# Task brief
Would you please output only the lines from the one containing "Click the 사용자" through the end of the entries below, exactly as written?

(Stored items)

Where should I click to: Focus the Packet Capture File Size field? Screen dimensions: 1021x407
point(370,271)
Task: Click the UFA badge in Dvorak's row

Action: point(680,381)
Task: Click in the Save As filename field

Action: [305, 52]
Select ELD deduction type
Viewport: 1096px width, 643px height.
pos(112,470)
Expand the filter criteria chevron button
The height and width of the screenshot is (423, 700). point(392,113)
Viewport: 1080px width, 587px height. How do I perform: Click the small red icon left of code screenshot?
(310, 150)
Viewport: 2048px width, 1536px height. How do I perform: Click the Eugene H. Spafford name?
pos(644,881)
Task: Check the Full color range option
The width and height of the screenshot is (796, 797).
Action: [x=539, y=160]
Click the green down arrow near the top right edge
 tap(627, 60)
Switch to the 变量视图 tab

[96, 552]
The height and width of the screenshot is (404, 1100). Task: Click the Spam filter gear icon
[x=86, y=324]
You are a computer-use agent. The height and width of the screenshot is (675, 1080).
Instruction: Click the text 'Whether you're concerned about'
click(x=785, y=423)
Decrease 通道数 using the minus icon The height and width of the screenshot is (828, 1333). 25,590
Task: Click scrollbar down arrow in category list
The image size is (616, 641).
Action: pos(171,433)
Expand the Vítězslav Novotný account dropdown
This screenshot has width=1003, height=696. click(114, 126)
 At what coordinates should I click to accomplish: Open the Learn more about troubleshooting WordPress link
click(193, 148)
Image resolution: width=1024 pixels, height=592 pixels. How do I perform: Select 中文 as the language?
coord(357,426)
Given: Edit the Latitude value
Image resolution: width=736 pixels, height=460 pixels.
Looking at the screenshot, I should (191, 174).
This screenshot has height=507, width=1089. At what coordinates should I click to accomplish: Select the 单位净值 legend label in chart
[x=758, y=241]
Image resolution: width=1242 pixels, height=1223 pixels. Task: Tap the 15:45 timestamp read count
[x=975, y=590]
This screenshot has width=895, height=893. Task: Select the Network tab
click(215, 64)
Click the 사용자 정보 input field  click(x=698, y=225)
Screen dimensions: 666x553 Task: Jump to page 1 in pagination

# Output for this task
Click the 사용자 정보 input field  click(x=698, y=225)
Screen dimensions: 666x553 Task: Jump to page 1 in pagination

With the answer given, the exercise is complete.